• **Task data**:
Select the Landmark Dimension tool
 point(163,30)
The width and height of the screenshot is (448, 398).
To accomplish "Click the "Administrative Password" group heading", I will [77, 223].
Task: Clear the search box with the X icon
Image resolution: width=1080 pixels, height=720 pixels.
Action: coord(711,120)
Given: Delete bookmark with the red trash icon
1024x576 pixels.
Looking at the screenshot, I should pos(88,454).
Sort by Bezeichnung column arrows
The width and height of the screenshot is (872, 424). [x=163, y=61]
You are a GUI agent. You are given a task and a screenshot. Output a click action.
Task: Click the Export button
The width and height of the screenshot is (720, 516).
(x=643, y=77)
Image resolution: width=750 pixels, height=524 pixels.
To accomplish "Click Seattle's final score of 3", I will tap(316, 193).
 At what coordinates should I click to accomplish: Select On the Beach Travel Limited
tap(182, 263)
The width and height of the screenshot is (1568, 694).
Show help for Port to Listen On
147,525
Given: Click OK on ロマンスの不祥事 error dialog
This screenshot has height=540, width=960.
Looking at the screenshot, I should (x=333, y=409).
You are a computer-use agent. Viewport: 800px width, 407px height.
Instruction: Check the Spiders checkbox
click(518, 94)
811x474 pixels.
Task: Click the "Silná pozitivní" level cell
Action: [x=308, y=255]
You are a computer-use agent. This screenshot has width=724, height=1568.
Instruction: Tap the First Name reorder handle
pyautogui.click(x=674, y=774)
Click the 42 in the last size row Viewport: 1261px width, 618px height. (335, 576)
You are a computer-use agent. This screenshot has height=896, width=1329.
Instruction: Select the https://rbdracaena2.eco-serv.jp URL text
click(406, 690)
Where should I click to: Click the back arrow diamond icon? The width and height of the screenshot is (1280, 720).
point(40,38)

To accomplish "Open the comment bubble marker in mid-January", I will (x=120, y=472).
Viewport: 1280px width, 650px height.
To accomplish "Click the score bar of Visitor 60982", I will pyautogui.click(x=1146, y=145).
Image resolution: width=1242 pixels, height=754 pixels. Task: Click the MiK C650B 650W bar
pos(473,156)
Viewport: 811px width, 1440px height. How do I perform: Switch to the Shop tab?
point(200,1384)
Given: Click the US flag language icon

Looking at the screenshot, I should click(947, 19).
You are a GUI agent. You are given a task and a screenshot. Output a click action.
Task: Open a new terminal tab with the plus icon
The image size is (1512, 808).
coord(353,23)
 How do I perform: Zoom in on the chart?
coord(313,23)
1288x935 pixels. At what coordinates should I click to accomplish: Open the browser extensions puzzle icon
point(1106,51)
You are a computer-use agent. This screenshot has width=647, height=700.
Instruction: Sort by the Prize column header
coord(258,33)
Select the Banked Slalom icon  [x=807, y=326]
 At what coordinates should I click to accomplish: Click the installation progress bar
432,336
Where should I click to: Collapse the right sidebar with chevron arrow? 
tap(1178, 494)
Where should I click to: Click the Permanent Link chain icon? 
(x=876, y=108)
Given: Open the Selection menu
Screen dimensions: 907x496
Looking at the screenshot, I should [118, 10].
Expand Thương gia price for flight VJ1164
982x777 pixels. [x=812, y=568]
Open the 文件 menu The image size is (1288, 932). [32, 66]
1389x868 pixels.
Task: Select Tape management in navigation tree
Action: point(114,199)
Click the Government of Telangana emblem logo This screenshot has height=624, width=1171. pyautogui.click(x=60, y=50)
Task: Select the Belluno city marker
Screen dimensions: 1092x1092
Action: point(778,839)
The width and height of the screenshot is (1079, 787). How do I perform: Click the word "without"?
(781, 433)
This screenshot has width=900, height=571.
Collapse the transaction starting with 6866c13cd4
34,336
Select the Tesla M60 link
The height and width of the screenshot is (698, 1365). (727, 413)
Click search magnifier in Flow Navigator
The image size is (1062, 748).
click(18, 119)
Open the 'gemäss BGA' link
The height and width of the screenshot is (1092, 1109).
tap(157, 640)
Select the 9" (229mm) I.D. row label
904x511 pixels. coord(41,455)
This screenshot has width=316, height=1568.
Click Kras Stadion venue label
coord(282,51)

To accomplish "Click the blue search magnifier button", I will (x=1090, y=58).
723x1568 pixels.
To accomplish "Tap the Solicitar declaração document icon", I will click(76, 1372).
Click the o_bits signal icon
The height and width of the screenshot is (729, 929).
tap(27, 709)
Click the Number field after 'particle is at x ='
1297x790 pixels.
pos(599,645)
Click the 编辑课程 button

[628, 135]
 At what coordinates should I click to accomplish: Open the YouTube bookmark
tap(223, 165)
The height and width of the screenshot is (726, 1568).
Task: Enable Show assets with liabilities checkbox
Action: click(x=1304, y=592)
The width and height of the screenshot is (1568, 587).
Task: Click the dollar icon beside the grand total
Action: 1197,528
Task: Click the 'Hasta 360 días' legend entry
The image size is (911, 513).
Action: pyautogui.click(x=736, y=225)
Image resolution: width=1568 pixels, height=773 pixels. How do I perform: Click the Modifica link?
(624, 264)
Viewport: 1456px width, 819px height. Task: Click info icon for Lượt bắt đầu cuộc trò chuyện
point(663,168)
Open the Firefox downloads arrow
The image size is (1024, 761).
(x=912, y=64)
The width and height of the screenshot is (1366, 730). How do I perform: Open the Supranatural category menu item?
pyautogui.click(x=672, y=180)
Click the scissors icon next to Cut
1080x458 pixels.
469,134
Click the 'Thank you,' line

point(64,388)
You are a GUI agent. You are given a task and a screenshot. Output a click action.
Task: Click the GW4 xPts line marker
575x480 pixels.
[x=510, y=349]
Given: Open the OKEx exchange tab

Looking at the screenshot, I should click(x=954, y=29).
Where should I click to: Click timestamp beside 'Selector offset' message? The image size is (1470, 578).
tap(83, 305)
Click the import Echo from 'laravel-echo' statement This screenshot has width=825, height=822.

• **Exercise prompt**: Retype exactly the lines from the start of the entries through the one with "You are a computer-use agent. Viewport: 800px"; include both ends.

• **Solution to this problem**:
Select the Landmark Dimension tool
 point(163,30)
The width and height of the screenshot is (448, 398).
To accomplish "Click the "Administrative Password" group heading", I will [77, 223].
Task: Clear the search box with the X icon
Image resolution: width=1080 pixels, height=720 pixels.
Action: coord(711,120)
Given: Delete bookmark with the red trash icon
1024x576 pixels.
Looking at the screenshot, I should pos(88,454).
Sort by Bezeichnung column arrows
The width and height of the screenshot is (872, 424). [x=163, y=61]
You are a GUI agent. You are given a task and a screenshot. Output a click action.
Task: Click the Export button
The width and height of the screenshot is (720, 516).
(x=643, y=77)
Image resolution: width=750 pixels, height=524 pixels.
To accomplish "Click Seattle's final score of 3", I will tap(316, 193).
 At what coordinates should I click to accomplish: Select On the Beach Travel Limited
tap(182, 263)
The width and height of the screenshot is (1568, 694).
Show help for Port to Listen On
147,525
Given: Click OK on ロマンスの不祥事 error dialog
This screenshot has height=540, width=960.
Looking at the screenshot, I should (x=333, y=409).
You are a computer-use agent. Viewport: 800px width, 407px height.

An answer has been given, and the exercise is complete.